Excerpt>
It doesn’t take an Einstein to explain these stepped pyramids and these ritual sacrifices as a way of telling everybody, “Back off!  See how powerful we are.”  You could also argue that pyramids and sacrifices are a way for the rulers to convince themselves that they’re high and mighty.  Still, I should warn you that I’m heading in a different direction.  Meanwhile, I haven’t forgotten what set us off on this inspection tour.  Remember? I was looking for the roots of the mestizo style in the church at Pomata, on the shore of Lake Titicaca.  I’ll get back there.

 I returned to Lima, rented a car at the airport, and headed north a bit over 100 miles to the Supe River.  Google calls it a bit over three hours, but she drives fast.  I did it in about four, which is fast for me, but I knew that once I got to the river I still had to continue upstream for another hour or so on a poor road and then on a worse one.  It wasn’t until the next day that I appreciated the extreme contrast between the fantastically desolate, rugged mountains on both sides of the Supe Valley and the opulence of the valley floor.  I wound up staying at an old hacienda surrounded by groves of tangerines and avocados.

Given exercise 1> In the travel passage, where is the church in which the writer was looking for the roots of the mestizo style?
Given exercise 2> Decide whether each statement agrees with the travel passage, answering yes or no and quoting the words that settle it: (a) The writer rented a car at the airport after returning to Lima. (b) The drive to the Supe River took the writer about three hours. (c) The hacienda where the writer stayed was surrounded by groves of oranges and lemons.
Given exercise 3> Please continue the travel passage, picking up right after its last sentence.
You won't need the lines that come after the travel passage.

Collected data>
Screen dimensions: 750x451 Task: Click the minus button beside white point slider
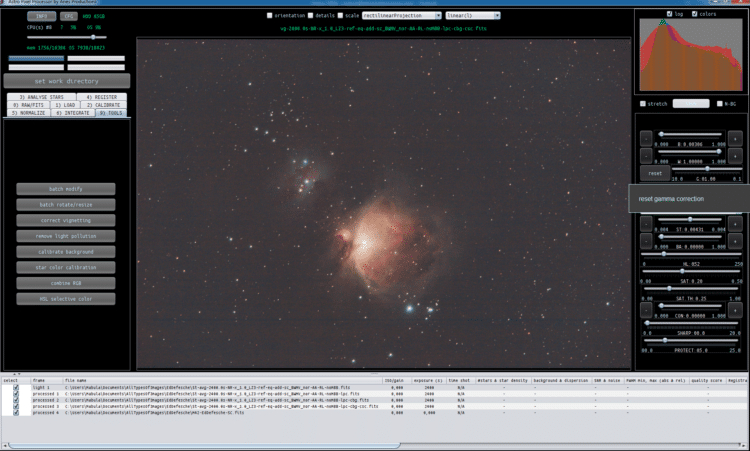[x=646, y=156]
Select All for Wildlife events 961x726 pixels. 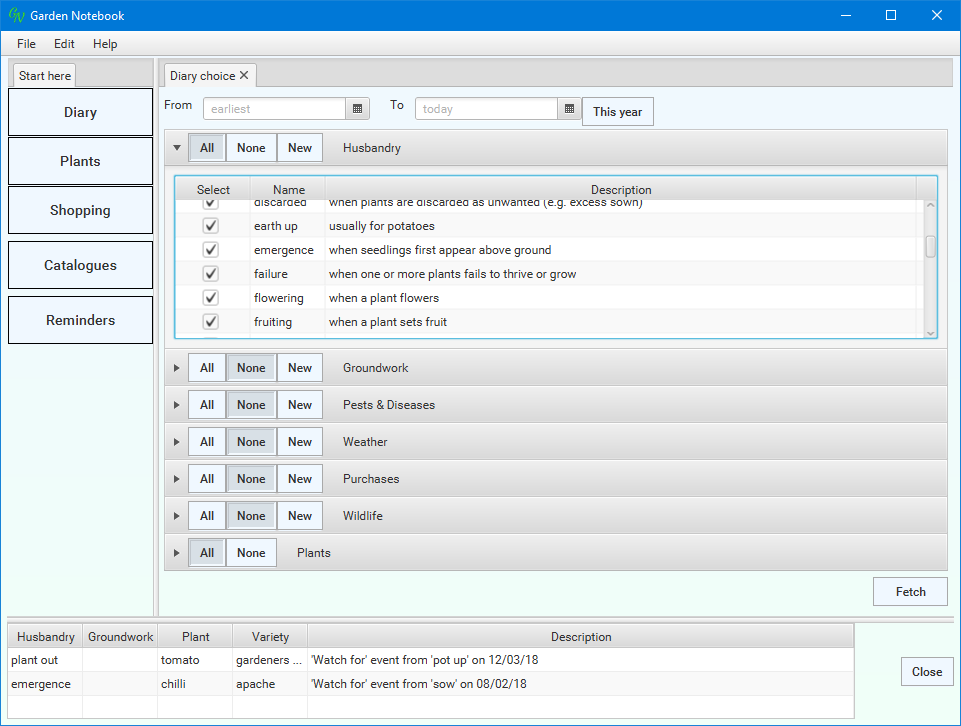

Answer 1> At Pomata, on the shore of Lake Titicaca.

Answer 2>
(a) Yes: "I returned to Lima, rented a car at the airport"
(b) No: "I did it in about four"
(c) No: "surrounded by groves of tangerines and avocados"

Answer 3>
Smallholders were juxtaposed in the valley with agribusiness operations that in peak periods bused in dozens of people to harvest and pack fruit for export.  Many of these workers came from Huacho, an hour away back on the Pan American highway.  

 These people didn’t have to pick fruit, of course, but the most obvious alternative was moving to Lima.  I’ve walked through slums in Bombay and Buenos Aires and Lagos, but until I got to Lima I had never seen slums on mountainsides so steep that to make a flat floor you have to build up a wedge of rocks four feet high on the downhill side.  Stand back and look at the hills on the northern fringe of Lima’s suburbs, and you might think that the residents had learned their craft by working on a stepped pyramid, because the natural slope of the hill has been converted into half a dozen or more tiers, riser and step, riser and step.  Live here and you’re still a two-hour bus ride from a job in Lima.  I don’t suppose there’s a connection between life in these slums and the gates and locks I had seen in Trujillo or the spike-topped and electric fencing I had seen in Lima.  

I had came to the Supe Valley to see Caral.  Well, Caral actually is a tiny village that attracts nobody, but it’s also the shorthand name of a nearby archaeological site associated with Ruth Shady Solis, a Peruvian archaeologist who began working here in 1996. In 2004 she wrote that Caral was, quote, “bound to become one of the most important tourist centers in the continent.”  Twenty years later, more or less, that hasn’t happened.  Rough roads will do that.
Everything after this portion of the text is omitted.